TASK ITEM – Exact reproduction is required for all entries.

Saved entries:
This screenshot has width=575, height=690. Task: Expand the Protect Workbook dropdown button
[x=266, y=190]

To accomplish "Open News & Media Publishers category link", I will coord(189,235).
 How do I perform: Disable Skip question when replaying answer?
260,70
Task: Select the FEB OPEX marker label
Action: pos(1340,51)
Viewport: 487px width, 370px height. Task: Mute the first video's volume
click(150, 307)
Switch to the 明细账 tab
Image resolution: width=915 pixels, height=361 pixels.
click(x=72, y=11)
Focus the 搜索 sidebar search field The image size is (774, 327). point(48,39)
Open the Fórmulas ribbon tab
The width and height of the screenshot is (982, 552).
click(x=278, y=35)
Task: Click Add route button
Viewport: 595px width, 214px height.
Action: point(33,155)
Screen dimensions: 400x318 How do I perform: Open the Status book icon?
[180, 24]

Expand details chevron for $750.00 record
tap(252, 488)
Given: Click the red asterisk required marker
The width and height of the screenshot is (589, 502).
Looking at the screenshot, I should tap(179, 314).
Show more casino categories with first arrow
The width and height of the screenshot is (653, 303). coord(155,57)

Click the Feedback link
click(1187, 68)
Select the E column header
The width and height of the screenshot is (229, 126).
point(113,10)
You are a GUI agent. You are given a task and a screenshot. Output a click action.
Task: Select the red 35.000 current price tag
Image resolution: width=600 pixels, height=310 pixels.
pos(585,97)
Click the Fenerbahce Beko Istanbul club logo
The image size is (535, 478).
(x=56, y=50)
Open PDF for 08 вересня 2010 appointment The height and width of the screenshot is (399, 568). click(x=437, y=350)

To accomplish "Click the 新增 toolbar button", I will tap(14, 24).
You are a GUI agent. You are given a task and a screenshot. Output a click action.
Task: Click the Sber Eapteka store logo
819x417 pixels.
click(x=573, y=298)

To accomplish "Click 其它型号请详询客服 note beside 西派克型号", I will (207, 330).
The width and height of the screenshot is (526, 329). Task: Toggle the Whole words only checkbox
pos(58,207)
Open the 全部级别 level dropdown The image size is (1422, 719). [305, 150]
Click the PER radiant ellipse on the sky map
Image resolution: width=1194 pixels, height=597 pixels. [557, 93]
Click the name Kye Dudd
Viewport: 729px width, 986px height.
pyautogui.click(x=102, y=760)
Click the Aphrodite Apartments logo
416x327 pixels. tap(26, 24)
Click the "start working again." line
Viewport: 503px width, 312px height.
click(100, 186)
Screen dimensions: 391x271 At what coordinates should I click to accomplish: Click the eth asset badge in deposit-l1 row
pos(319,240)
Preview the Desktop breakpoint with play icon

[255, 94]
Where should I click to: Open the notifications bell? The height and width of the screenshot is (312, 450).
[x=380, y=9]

RESULT –
This screenshot has width=575, height=690. Task: Expand the Protect Workbook dropdown button
[x=266, y=190]

To accomplish "Open News & Media Publishers category link", I will coord(189,235).
 How do I perform: Disable Skip question when replaying answer?
260,70
Task: Select the FEB OPEX marker label
Action: pos(1340,51)
Viewport: 487px width, 370px height. Task: Mute the first video's volume
click(150, 307)
Switch to the 明细账 tab
Image resolution: width=915 pixels, height=361 pixels.
click(x=72, y=11)
Focus the 搜索 sidebar search field The image size is (774, 327). point(48,39)
Open the Fórmulas ribbon tab
The width and height of the screenshot is (982, 552).
click(x=278, y=35)
Task: Click Add route button
Viewport: 595px width, 214px height.
Action: point(33,155)
Screen dimensions: 400x318 How do I perform: Open the Status book icon?
[180, 24]

Expand details chevron for $750.00 record
tap(252, 488)
Given: Click the red asterisk required marker
The width and height of the screenshot is (589, 502).
Looking at the screenshot, I should tap(179, 314).
Show more casino categories with first arrow
The width and height of the screenshot is (653, 303). coord(155,57)

Click the Feedback link
click(1187, 68)
Select the E column header
The width and height of the screenshot is (229, 126).
point(113,10)
You are a GUI agent. You are given a task and a screenshot. Output a click action.
Task: Select the red 35.000 current price tag
Image resolution: width=600 pixels, height=310 pixels.
pos(585,97)
Click the Fenerbahce Beko Istanbul club logo
The image size is (535, 478).
(x=56, y=50)
Open PDF for 08 вересня 2010 appointment The height and width of the screenshot is (399, 568). click(x=437, y=350)

To accomplish "Click the 新增 toolbar button", I will tap(14, 24).
You are a GUI agent. You are given a task and a screenshot. Output a click action.
Task: Click the Sber Eapteka store logo
819x417 pixels.
click(x=573, y=298)

To accomplish "Click 其它型号请详询客服 note beside 西派克型号", I will (207, 330).
The width and height of the screenshot is (526, 329). Task: Toggle the Whole words only checkbox
pos(58,207)
Open the 全部级别 level dropdown The image size is (1422, 719). [305, 150]
Click the PER radiant ellipse on the sky map
Image resolution: width=1194 pixels, height=597 pixels. [557, 93]
Click the name Kye Dudd
Viewport: 729px width, 986px height.
pyautogui.click(x=102, y=760)
Click the Aphrodite Apartments logo
416x327 pixels. tap(26, 24)
Click the "start working again." line
Viewport: 503px width, 312px height.
click(100, 186)
Screen dimensions: 391x271 At what coordinates should I click to accomplish: Click the eth asset badge in deposit-l1 row
pos(319,240)
Preview the Desktop breakpoint with play icon

[255, 94]
Where should I click to: Open the notifications bell? The height and width of the screenshot is (312, 450).
[x=380, y=9]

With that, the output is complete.